1996:376 - NENAGH: Pearse Street/Abbey Street, Tipperary

NMI Burial Excavation Records

County: Tipperary Site name: NENAGH: Pearse Street/Abbey Street

Sites and Monuments Record No.: SMR 20:37 Licence number: 96E0017

Author: Dominic Delany

Site type: Excavation - miscellaneous

Period/Dating: Undetermined

ITM: E 586553m, N 679038m

Latitude, Longitude (decimal degrees): 52.862092, -8.199684

Archaeological test excavation was undertaken in advance of a proposed commercial development at Pearse Street/Abbey Street, Nenagh, in June 1996. The site is located within the zone of archaeological potential as defined in the Urban Archaeological Survey. The ruins of the thirteenth-century Franciscan friary stand just 50m east of the site. The site measures approx. 70m north-south by 20m east-west.

A large corrugated warehouse and a concrete shed were demolished prior to testing. Four trial-trenches were then mechanically excavated along the lines of the proposed foundation trenches. The natural yellowish-brown subsoil was encountered between 0.8m (north-east) and 1.7m below the existing ground level.

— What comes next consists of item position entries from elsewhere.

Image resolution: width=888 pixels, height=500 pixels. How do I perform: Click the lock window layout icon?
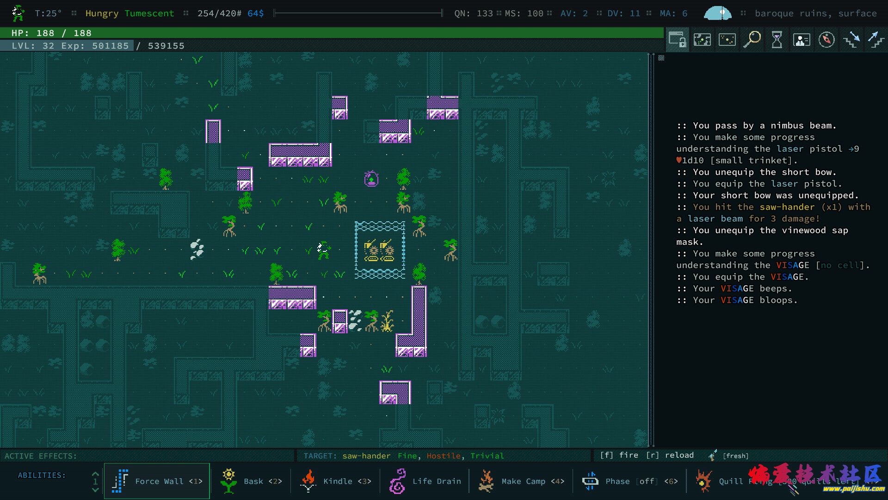[678, 40]
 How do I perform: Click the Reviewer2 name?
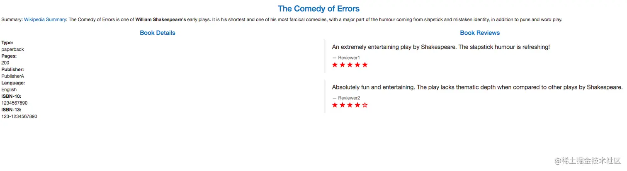point(349,98)
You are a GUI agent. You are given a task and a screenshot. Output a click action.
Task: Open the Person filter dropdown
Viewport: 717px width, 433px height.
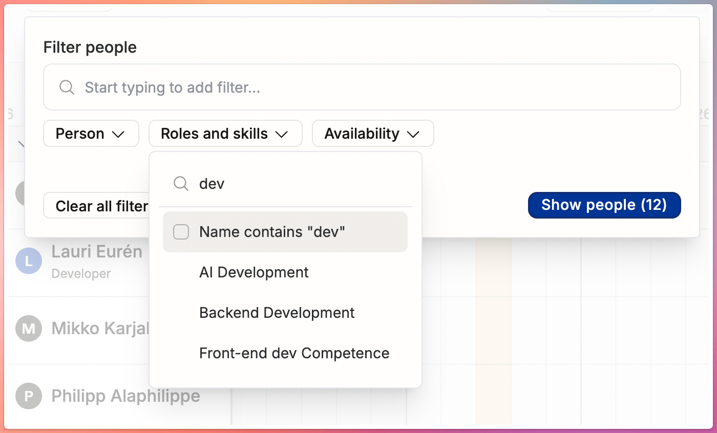91,134
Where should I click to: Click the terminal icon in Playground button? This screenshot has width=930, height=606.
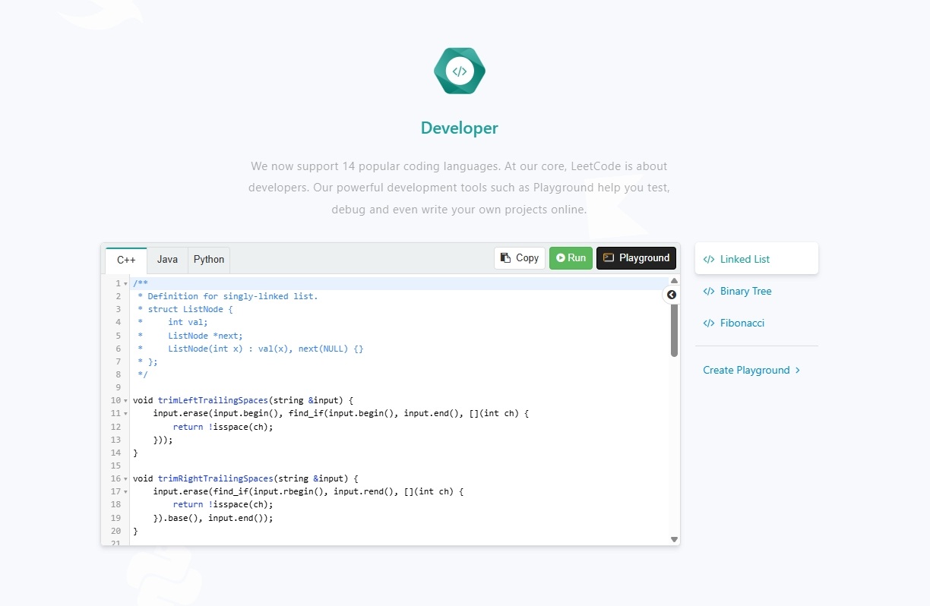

There was evidence that the site had been levelled in modern times, and this inevitably led to the disturbance of the stratigraphy on the higher ground at the north-east. There was also considerable stratigraphic disturbance associated with nineteenth/twentieth-century developments at the site. Many of the excavated wall foundations correspond with walls and buildings which are shown on the first edition of the OS 6" map for Tipperary. There was also evidence of more recent site developments (petrol tank and concrete pits) associated with a garage which was in use here until about 1950.

The undisturbed stratigraphy was consistent across the site. The concrete and tarmacadam surfaces overlay modern rubble overburden which varied from 0.3m to 0.7m in thickness. Underlying the rubble were a series of silty clay deposits averaging 1m in thickness. The upper layers were light to dark greyish-brown in colour with moderate inclusions of flecks of charcoal, mortar and brick and occasional roots, animal bone and slate. The lower layers were grey and light yellowish-brown in colour and contained occasional roots and flecks of charcoal. These deposits directly overlay the yellowish-brown subsoil.

At the north end of the site there were traces of two linear features, cutinto the subsoil and aligned north-east/southwest and east-west. One of these was rested. It was 0.4m deep and narrowed from 0.75m wide at the top to 0.6m at the base. The fill consisted of a light greyish-brown clay with moderate inclusions of stone, slate, animal bone, oyster shell, iron slag, mortar and flecks of charcoal. No datable finds were recovered.